§ Your assignment:
Set out exactly every line of the entries below, starting at the line that holds "Oktober 2024 (1006, 1012)" and stopping after the line that holds "Januari 2023 (1005, 1447)".

Material provided START

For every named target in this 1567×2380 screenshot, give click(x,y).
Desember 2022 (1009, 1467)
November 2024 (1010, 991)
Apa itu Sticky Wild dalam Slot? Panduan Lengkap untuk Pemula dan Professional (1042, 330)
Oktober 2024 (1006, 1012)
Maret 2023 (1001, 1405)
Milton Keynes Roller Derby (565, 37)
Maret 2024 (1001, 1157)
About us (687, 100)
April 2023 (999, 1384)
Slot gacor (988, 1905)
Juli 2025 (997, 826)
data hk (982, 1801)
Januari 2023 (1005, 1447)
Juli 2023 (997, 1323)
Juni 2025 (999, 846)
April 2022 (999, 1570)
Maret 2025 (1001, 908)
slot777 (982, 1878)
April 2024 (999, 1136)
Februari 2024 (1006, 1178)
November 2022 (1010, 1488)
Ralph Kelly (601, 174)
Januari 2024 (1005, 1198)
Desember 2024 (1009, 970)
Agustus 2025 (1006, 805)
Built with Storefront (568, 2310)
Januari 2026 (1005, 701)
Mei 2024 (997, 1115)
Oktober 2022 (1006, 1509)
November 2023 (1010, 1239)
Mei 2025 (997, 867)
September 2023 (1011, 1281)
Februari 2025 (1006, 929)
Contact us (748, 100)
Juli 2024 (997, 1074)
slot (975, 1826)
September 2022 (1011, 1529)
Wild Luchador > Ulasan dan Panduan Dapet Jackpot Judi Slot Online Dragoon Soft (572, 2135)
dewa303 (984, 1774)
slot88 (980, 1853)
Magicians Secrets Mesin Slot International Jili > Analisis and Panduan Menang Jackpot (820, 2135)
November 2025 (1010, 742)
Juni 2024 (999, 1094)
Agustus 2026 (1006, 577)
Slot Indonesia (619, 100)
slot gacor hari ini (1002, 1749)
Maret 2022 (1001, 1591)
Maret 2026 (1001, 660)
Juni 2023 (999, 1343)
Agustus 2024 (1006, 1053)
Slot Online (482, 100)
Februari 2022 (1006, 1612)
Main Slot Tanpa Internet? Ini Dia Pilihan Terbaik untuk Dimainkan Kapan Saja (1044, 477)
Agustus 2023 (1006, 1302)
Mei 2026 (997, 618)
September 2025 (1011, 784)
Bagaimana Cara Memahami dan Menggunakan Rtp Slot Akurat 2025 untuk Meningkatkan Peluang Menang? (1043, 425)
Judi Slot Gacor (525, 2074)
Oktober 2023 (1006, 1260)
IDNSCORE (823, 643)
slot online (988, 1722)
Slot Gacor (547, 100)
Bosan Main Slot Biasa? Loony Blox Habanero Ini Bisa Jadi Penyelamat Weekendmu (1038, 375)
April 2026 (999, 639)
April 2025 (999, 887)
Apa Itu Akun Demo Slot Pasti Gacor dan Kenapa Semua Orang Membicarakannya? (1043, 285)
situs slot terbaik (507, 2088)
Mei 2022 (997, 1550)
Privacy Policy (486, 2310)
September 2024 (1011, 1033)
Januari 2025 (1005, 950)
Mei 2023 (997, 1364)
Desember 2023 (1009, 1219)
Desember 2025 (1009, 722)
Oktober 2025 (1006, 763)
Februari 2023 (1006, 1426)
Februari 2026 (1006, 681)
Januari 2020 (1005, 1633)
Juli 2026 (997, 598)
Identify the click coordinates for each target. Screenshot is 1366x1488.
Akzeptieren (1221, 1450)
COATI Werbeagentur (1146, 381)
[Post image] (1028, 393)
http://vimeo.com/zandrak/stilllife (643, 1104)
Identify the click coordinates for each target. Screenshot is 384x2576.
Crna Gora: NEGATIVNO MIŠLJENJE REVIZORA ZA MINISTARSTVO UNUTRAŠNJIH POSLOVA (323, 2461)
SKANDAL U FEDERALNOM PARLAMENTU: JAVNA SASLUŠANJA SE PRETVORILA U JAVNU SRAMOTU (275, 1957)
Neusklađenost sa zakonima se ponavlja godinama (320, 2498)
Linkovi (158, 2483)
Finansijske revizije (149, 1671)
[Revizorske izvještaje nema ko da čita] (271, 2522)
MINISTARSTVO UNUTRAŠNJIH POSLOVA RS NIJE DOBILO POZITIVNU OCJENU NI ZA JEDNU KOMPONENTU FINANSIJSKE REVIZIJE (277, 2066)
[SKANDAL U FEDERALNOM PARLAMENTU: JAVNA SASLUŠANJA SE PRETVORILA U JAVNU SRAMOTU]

Material provided END

§ Exercise result:
Oktober 2024 (1006, 1012)
Maret 2023 (1001, 1405)
Milton Keynes Roller Derby (565, 37)
Maret 2024 (1001, 1157)
About us (687, 100)
April 2023 (999, 1384)
Slot gacor (988, 1905)
Juli 2025 (997, 826)
data hk (982, 1801)
Januari 2023 (1005, 1447)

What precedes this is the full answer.